Just how confused are employers about what they need to do to get their houses in order for the ACA? According to this white paper, compellingly titled Employers most impacted by Healthcare Reform taking a ‘wait-and-see approach’ — many seem to be in denial – prepared by Guardian Research and sent to me by the Choate, Hall & Stewart employment law firm (here is Choate’s alert on the topic as well) – employers are pretty confused, indeed, especially smaller and mid-sized ones. As the paper states:

Companies with less knowledge of [ACA] are more likely to feel that they have time to make decisions and feel that they will not have to take action on their group insurance benefits until 2014 draws near. And as of right now, most are under the impression that maintaining the status quo will still be a viable option after the bulk of [ACA] provisions go into effect in 2014.”

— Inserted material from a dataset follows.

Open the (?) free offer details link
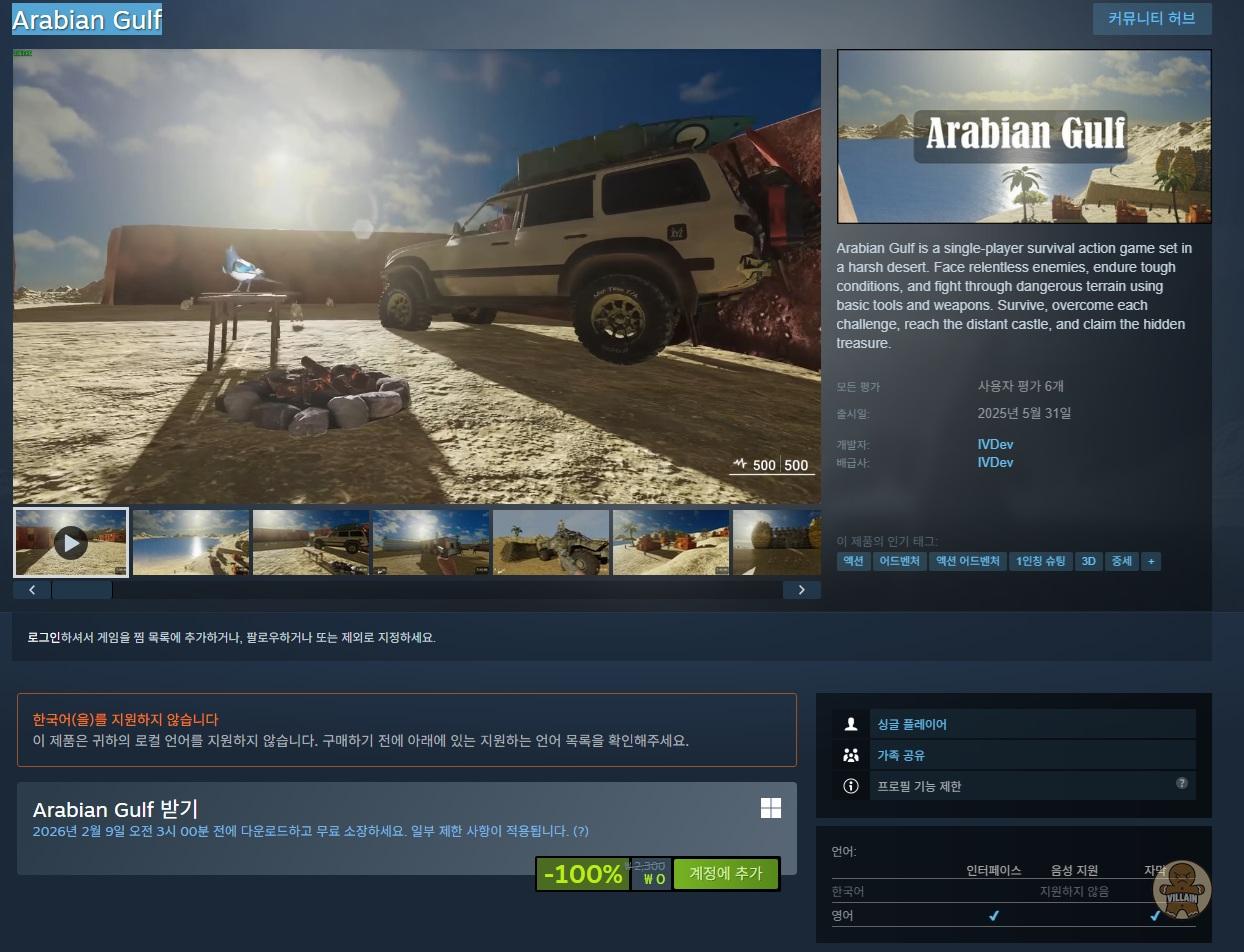 (581, 831)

The paper goes on to spell out just how much all employers are dead wrong about that.

U.S. Employers Holding the Line on Healthcare Costs

The latest survey from the National Business Group on Health shows that, although healthcare-benefits costs are expected to rise another 7 percent in 2013, that’s still no higher that the increase projected for this year and smaller than employers experienced in the previous three years.

Perhaps part of employers’ abilities to hold the line on cost increases rests on the fact that, according to the NBGH, they “are eyeing a variety of cost-control measures, including asking workers to pay a greater portion of premiums [at the same time that they're] boosting financial rewards to engage workers in healthy lifestyles.”

Additionally, 40 percent of the 82 largest U.S.-based corporations surveyed by the Washington-based organization plan to increase in-network deductibles while roughly one-third plan to increase out-of-network deductibles (33 percent) and out-of-pocket maximums (32 percent).

Nevertheless, despite all these numbers and what they tell us about what’s going up and what’s being maintained a little better, costs increases are still cost increases, says Helen Darling, NBGH president and CEO. As she puts it:

Rising healthcare costs continue to plague employers at an alarming rate. Although cost increases have stabilized somewhat, they are still on a higher base from last year and are simply not sustainable, especially when our nation’s economy and workers’ wages are virtually flat and everybody is struggling.”

In this news analysis by Michael J. O’Brien that ran on HREOnline in mid-July, Darling went even further in making these cost reports a clarion call for HR leaders to ignore the headlines and do everything in their power to not just reign costs in, but perhaps even turn them around. As she said then:

HR leaders need to keep the pressure on to control healthcare-cost increases, increase consumerism and individual accountability, use all of the tools and resources available to empower consumers to be wiser purchasers and support them to choose healthier lifestyles, which will – in turn – reduce the need for healthcare.

“They should also back physicians who are working to reduce overuse and harm [including death] of medical procedures and tests that add no clinical value to patients, but cost billions of dollars.”